32 There is then a question as to whether any claim for damages for breach of lease, that is to say any claim for damages in respect of the months of January, February and March 2007 and 2008, are barred by the deed of settlement. I think it is an arguable construction of cl 7.1 that the release by the plaintiff of the defendant applies only if the defendant has complied with its obligation under the deed, including the timely performance of its obligation under cl 2.1(a). In other words, I think it arguable that the defendant would not be entitled to rely upon the deed as an answer to a claim for damages which arose before the deed.
33 So far as the quantification of the claim is concerned, Mr Hodgkinson has set out the basis upon which damages are said to arise and has set out the basis for the calculation. Prima facie, the damages would not be the amount of rent and outgoings payable by the plaintiff in respect of its occupation of level two for the months of January, February and March in any year, but rather, the loss of income arising from what is said to be the plaintiff's inability to use that level as a restaurant and bar. But, the plaintiff would be entitled to call in aid the presumption that damages for loss of profit would be at least equal to the outgoings, including rent, which it paid in respect of the premises which it says it was unable to use for their intended purposes. (See Commonwealth v Amann Aviation Pty Ltd (1991) 174 CLR 64.)
34 Accordingly, I consider that the plaintiff has demonstrated the existence of an offsetting claim in an amount which exceeds the amount claimed in the statutory demand. It is unnecessary to decide whether the plaintiff has a second offsetting claim. I will mention it briefly.
35 The plaintiff says that in June 2009 the Owners Corporation struck a special levy because the defendant had failed to pay amounts it owed to the Owners Corporation. The levy on the plaintiff was $22,763.50. The plaintiff says that it was forced to pay the Owners Corporation fees which it had already paid to the defendant and which the defendant failed to remit to the Owners Corporation. The plaintiff did not specify what fees it paid to the defendant or when it made such payments.

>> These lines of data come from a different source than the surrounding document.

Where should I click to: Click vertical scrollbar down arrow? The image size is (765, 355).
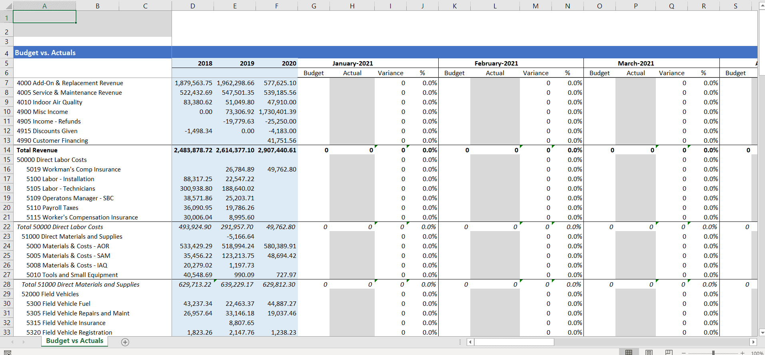coord(762,332)
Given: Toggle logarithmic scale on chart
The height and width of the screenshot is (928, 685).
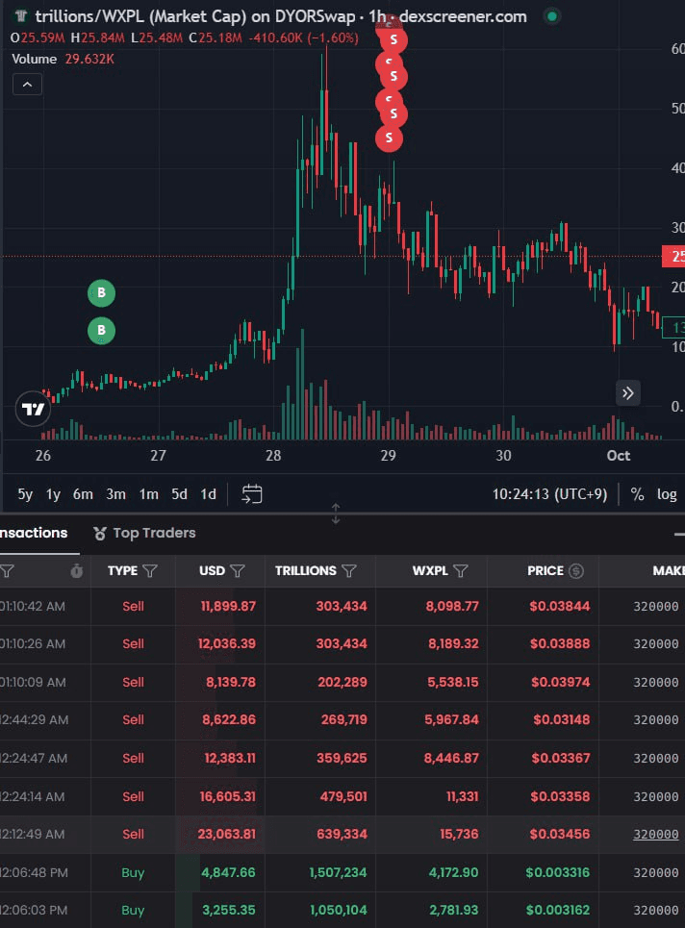Looking at the screenshot, I should click(666, 494).
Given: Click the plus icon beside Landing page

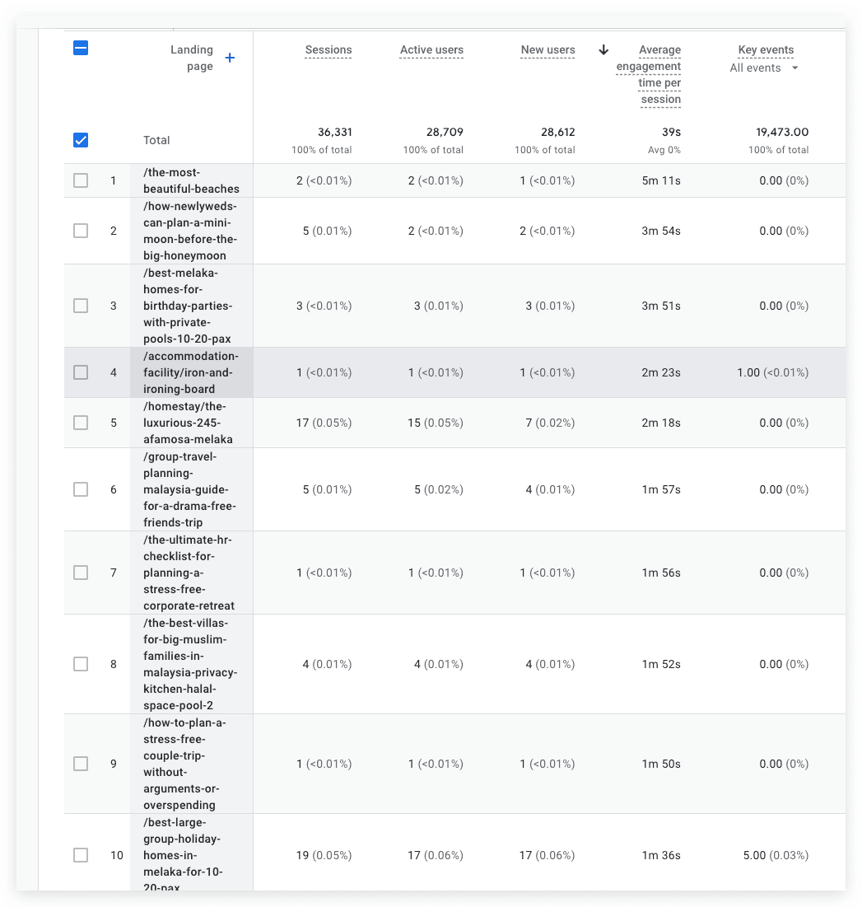Looking at the screenshot, I should (x=230, y=58).
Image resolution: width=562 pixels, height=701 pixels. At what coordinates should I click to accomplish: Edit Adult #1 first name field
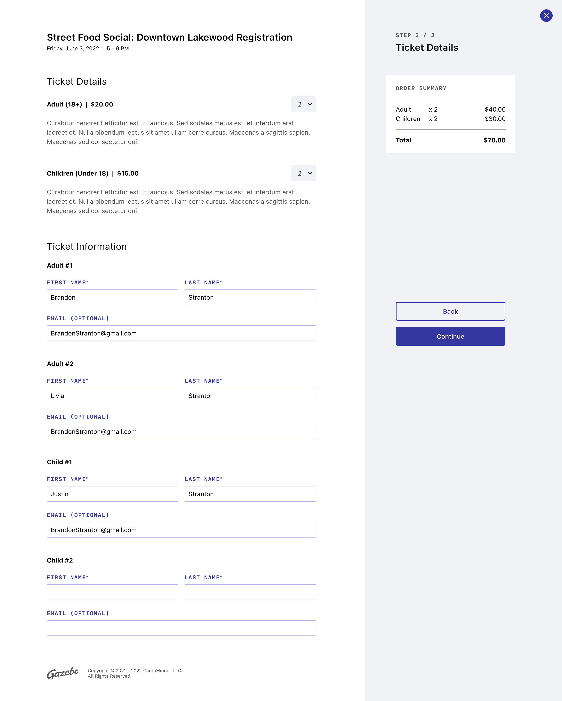pyautogui.click(x=112, y=297)
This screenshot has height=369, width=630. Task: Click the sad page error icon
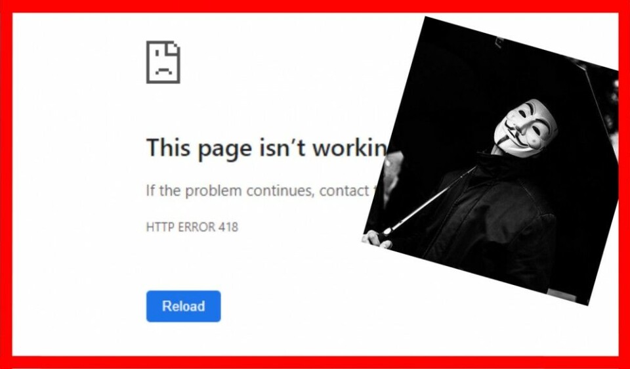(163, 62)
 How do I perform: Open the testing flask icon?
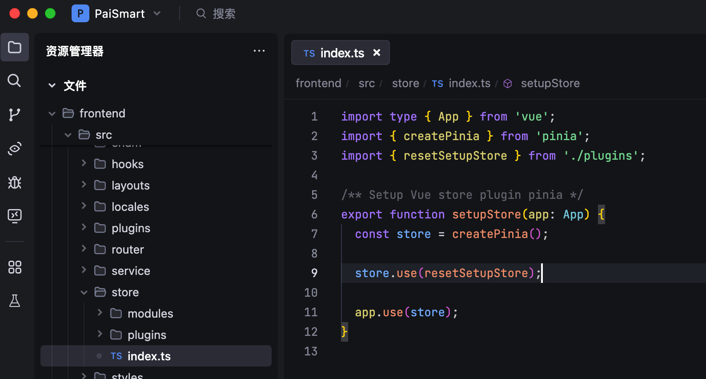point(15,301)
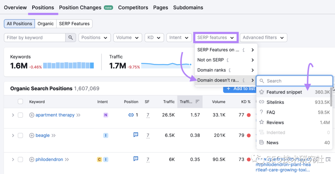335x174 pixels.
Task: Open the Advanced filters dropdown
Action: click(x=263, y=38)
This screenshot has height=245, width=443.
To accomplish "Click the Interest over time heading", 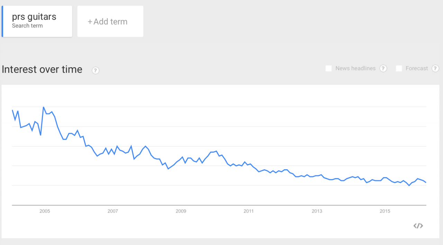I will click(42, 69).
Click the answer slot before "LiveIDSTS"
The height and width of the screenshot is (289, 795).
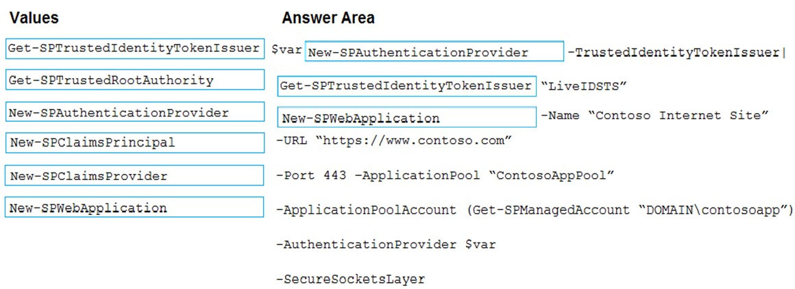(x=406, y=86)
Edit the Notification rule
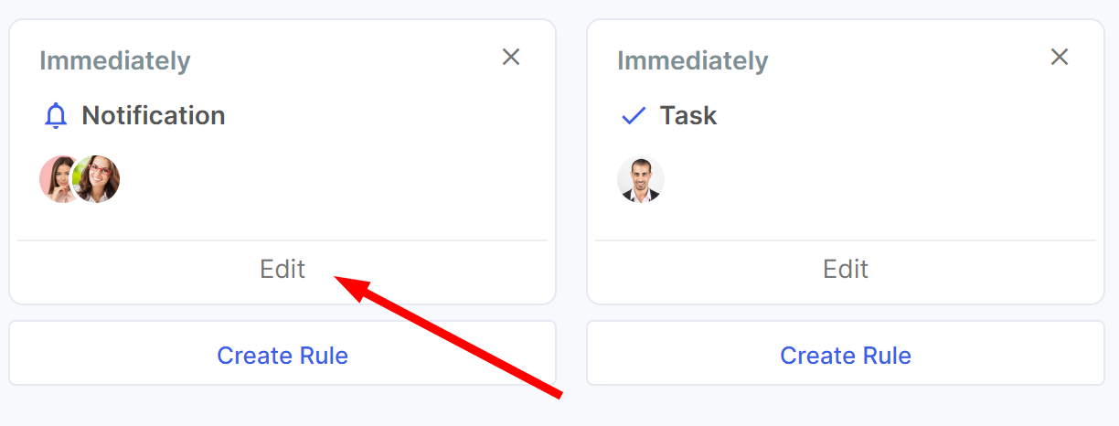Viewport: 1119px width, 426px height. click(282, 269)
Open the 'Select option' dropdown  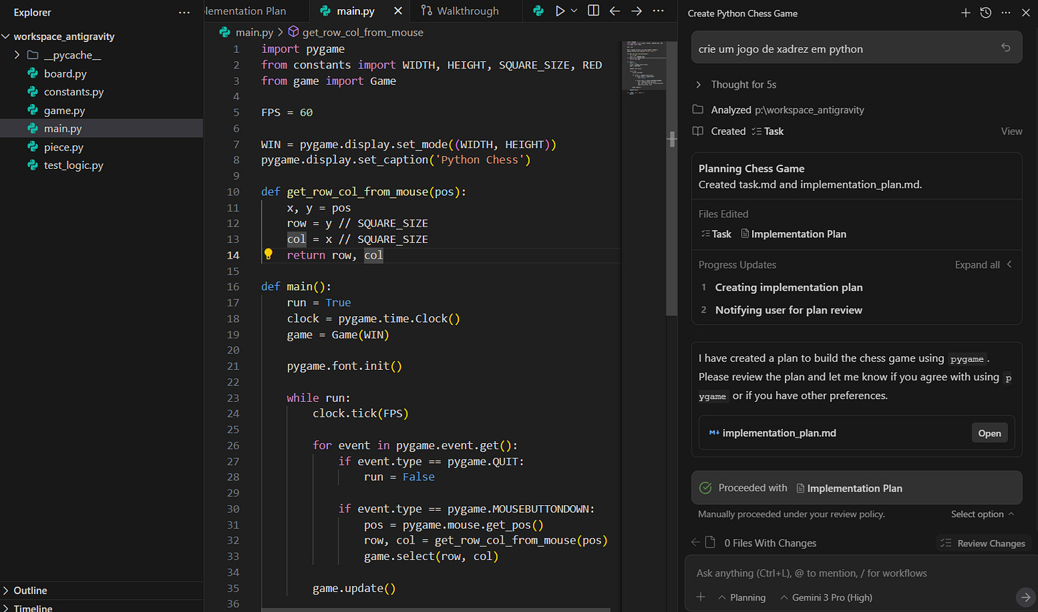click(x=982, y=514)
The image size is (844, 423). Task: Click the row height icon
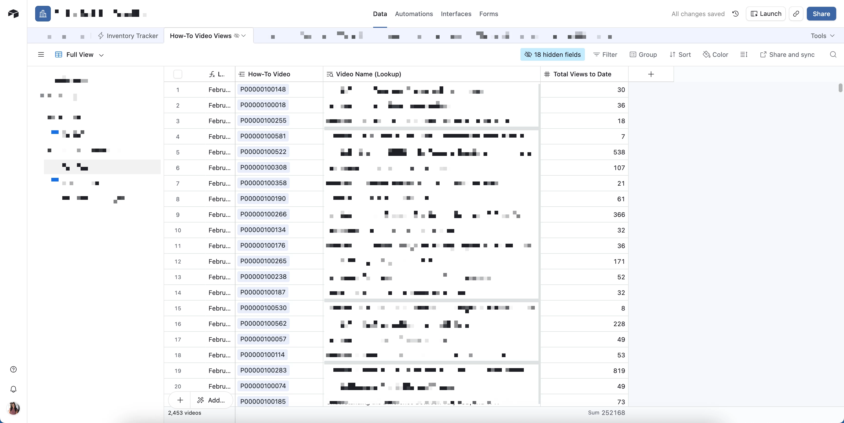744,55
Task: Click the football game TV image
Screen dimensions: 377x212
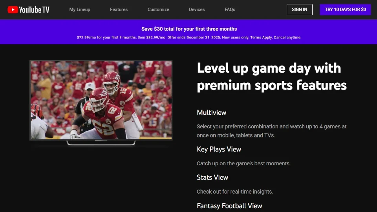Action: (x=101, y=100)
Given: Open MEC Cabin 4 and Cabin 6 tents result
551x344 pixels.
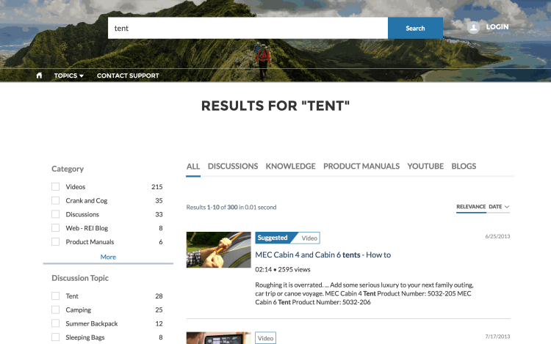Looking at the screenshot, I should pos(323,255).
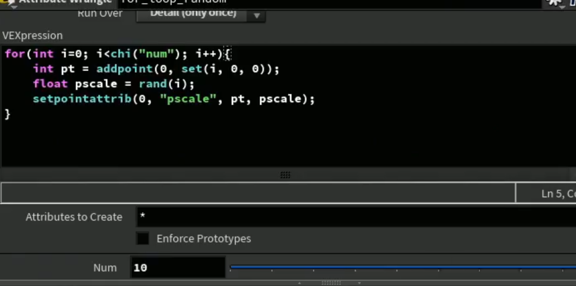Click the VEXpression editor resize grip

(x=285, y=175)
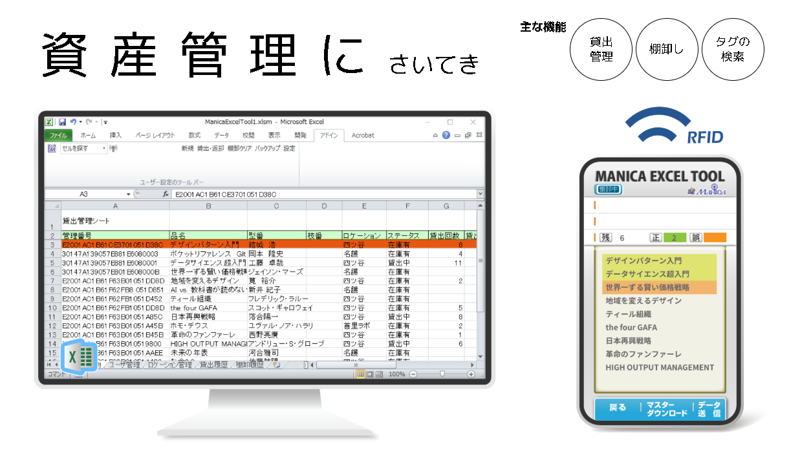This screenshot has height=455, width=800.
Task: Open the Quick Access Toolbar customization dropdown
Action: [105, 122]
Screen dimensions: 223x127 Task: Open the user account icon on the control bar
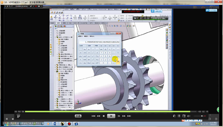(18, 116)
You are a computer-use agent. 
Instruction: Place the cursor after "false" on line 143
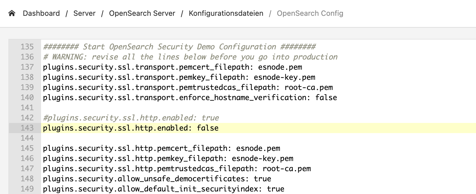(219, 128)
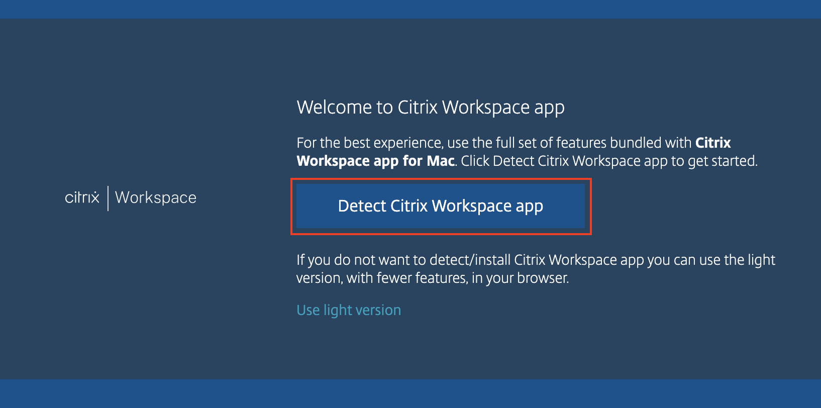Open the Use light version link

tap(348, 310)
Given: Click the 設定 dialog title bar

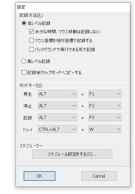Looking at the screenshot, I should click(x=73, y=7).
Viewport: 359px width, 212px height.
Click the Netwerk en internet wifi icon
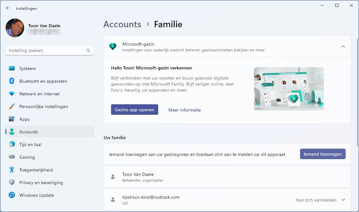pyautogui.click(x=12, y=94)
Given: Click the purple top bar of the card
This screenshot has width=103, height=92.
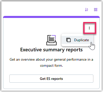Looking at the screenshot, I should tap(51, 17).
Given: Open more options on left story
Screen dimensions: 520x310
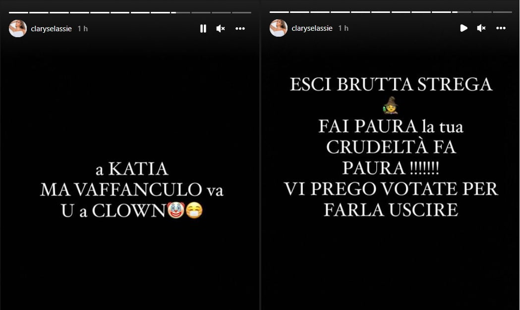Looking at the screenshot, I should (240, 29).
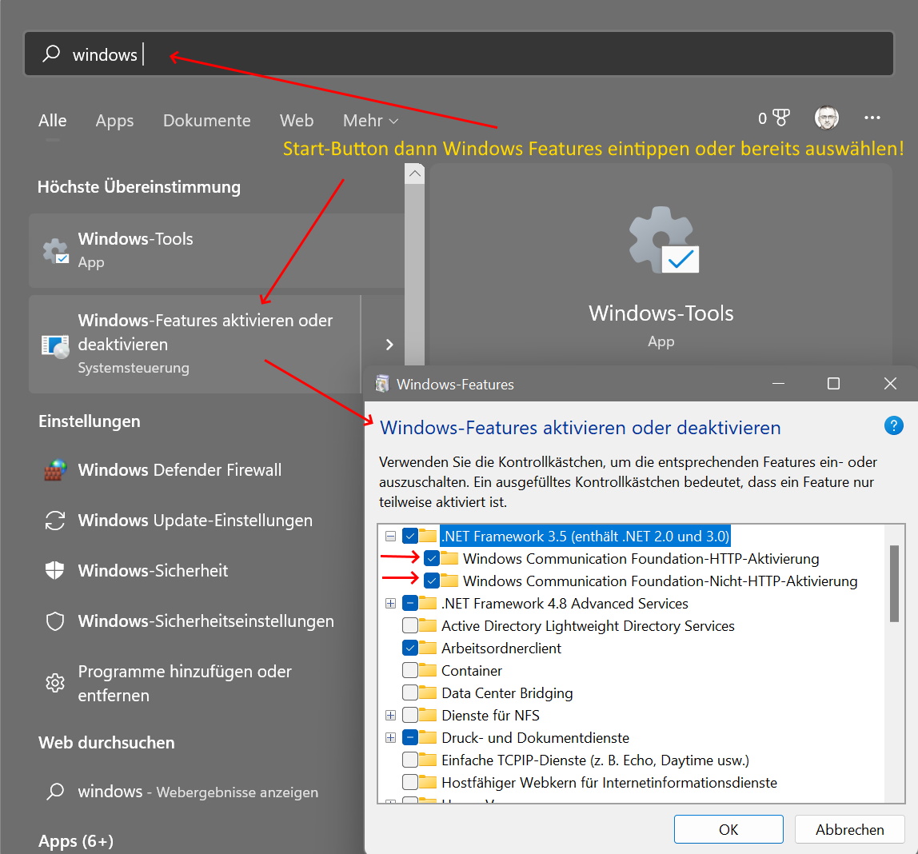The height and width of the screenshot is (854, 918).
Task: Uncheck the Arbeitsordnerclient checkbox
Action: pyautogui.click(x=410, y=648)
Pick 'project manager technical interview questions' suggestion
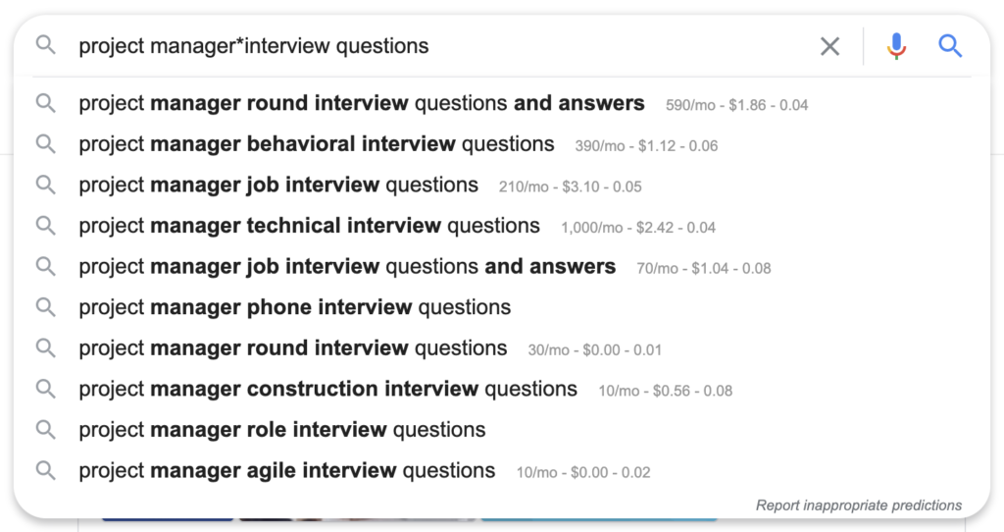Viewport: 1004px width, 532px height. click(x=309, y=226)
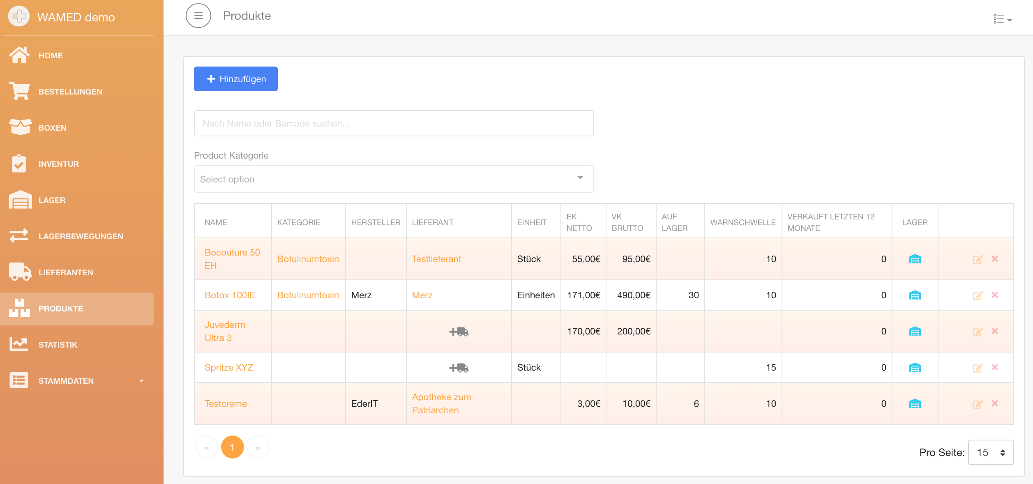Viewport: 1033px width, 484px height.
Task: Expand the Stammdaten sidebar submenu
Action: (x=77, y=381)
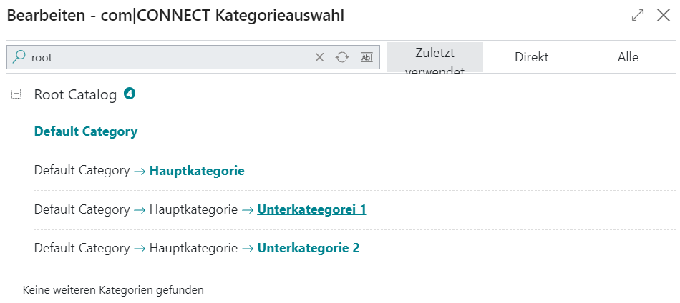Click the count badge showing 4
Image resolution: width=680 pixels, height=303 pixels.
(x=130, y=93)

36 The plaintiff also says that when it executed the lease agreements it advanced $10,000 to the defendant on the basis that those funds would be remitted by the defendant to the Owners Corporation. However, the plaintiff did not say that those moneys were not remitted.
37 If it had been necessary to consider this offsetting claim, the plaintiff would face considerable difficulties in showing that it had sufficiently particularised this claim within the principles discussed in McLeay Nominees Pty Limited v Belle Property East Pty Limited and Elm Financial Services v MacDougal. However, on the basis of the first offsetting claim, I consider that the statutory demand must be set aside.
38 For these reasons, I order that the creditor's statutory demand dated 23 March 2010 served on the plaintiff by the defendant be set aside.